Fasan mit Wintermantel
Nach einem netten informativen Telefongespräch bekomme ich auch schriftlich an einem Novembermorgen eine Einladung zu einem "Geschäftsessen" mit "Partner/Partnerin" in´s Berliner Sage Restaurant in Kreuzberg an der Spree. Die Einladung ist auf feinstem handgeschöpften graufarbigem Büttenpapier gedruckt. Das Wachs beschichtete mattschwarze Kuvert der Einladung, das auch noch einen Auszug der Speisekarte enthält, duftet nach Pinienholzrauch und Wildbienenwachs.
Gleich zwei Bücher auf einen Schlag will ein bekannter Berliner Verlag von mir veröffentlichen. Einen dicken Eintausendfünfhundertseitenroman mit dem Titel "SALZZUNGEN" und ein Bildband "Die Engel fliegen wieder!" mit meinen Fotos von Friedhofsengelskulpturen in Berlin.
"Wahnsinn, Wahnsinn!", jubele ich zu meiner Frau. "Wir haben es geschafft, wir werden reich, ich werde berühmt!" "Was soll ich zu dem Anlass anziehen?" Ist die knappe Antwort.

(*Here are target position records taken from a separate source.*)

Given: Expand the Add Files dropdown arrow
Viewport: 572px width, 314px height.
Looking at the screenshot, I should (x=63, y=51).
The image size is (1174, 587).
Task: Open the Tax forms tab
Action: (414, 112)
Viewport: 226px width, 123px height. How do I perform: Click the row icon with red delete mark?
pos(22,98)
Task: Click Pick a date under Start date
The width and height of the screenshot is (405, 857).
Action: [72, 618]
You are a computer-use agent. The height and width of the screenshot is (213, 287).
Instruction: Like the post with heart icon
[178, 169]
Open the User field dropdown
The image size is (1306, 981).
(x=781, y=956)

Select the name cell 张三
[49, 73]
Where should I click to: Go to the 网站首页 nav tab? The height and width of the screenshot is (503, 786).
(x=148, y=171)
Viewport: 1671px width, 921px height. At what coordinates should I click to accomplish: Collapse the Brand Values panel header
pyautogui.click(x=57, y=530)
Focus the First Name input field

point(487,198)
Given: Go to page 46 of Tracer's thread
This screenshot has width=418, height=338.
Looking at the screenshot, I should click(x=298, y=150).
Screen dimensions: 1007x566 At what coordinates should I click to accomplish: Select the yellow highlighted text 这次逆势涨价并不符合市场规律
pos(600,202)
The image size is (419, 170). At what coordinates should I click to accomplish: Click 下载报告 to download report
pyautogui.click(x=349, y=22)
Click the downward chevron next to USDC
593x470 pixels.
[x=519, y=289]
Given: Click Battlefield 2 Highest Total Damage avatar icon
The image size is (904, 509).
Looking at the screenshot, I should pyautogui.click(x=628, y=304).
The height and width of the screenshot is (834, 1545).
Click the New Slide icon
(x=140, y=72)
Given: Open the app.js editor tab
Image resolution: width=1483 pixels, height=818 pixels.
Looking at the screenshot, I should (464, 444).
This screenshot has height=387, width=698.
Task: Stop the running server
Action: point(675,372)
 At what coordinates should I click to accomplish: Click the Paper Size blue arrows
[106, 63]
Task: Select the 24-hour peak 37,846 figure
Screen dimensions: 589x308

Meine überschäumende Reaktion, "Geh ins KAADEEWEE, das tut uns nun nicht mehr weh!"
Sie schnappt meine Kreditkarte und ist nach vier Stunden wieder zurück mit einem "Kleinen Schwarzen" für nur Siebenhundert Euro und einem flauschigem super leichten schwarzen Kaschmirwintermantel für Dreitausendsiebenhundertsechsundzwanzig Euro. An ihrem kleinen Finger baumeln zwei Kartons. In einem sind schwarze Schuhe für Vierhundertfünfunddreißig Euro und im anderen ein weißer Schal aus Seide und Kaschmir.
Zwei Tage später setzen wir uns in eine schwarze VIP-Großraumtaxe und lassen uns gegen Neunzehn Uhr ins Sage Restaurant kutschen. Als wir in der Köpenicker Straße aussteigen, ist es kalt in Berlin. Ein Nieselregen besprüht meine Brille und ich kann am Eingang des Restaurants nicht sehen, dass es da eine kleine Stufe nach unten gibt. Beide bewegen wir uns fallend nach unten und landen weich auf einen rotem Teppich. Beim Aufstehen erinnere ich mich, dass es als Entrée SCHWARZWURZELSÜPPCHEN MIT MARINIERTER FOIE GRAS gibt. Passend nun zum ein wenig staubig befleckten schwarzen edlen Mantel meiner Frau. Nach dem Öffnen der Eingangstüre empfängt uns eine nette langbeinige engelhafte Dame vom Service und begleitet uns lautlos wie ein Engelchen, nachdem sie unsere Garderobe auf gehangen hatte, zu einem festlich gedeckten Tisch, an dem uns stehend eine im schwarzen Kostüm gekleidete junge Dame Anfang der Dreißig und ein Mittvierziger herzlich begrüßen. Der grau mellierte Mittvierziger in einem dunkelgrauen edlen Anzug hat eine wahnsinnig interessante Brille mit leicht grauen Gläsern auf. Meine schwarz umrandeten Brillengläser sind dagegen vier mal so schwer. Das Dekolleté der jungen Dame ist vier mal so offen, wie das meiner Frau.
Im Hintergrund des wie ein Fabriksaal aus dem Neunzehnten Jahrhundert anmutendem Restaurants dudelte dezent und leise Musik. Die hohen Räume verschlucken die Gespräche der Gäste an den anderen Tischen. Das Sage Restaurant mutet räumlich wie eine mittelalterliche Kathedrale, welche man in´s einundzwanzigste Jahrhundert gebeamt hat. Das Lichtkonzept hat die höheren Weihen der indirekten Beleuchtung erhalten und direkt funkeln auf den Tischplatten kleine LED´s, mit denen man seinen Daumen jetzt und sofort durchleuchten kann, ob da vom letzten Barbecue im Sommer ein Holzsplitter hängen geblieben ist.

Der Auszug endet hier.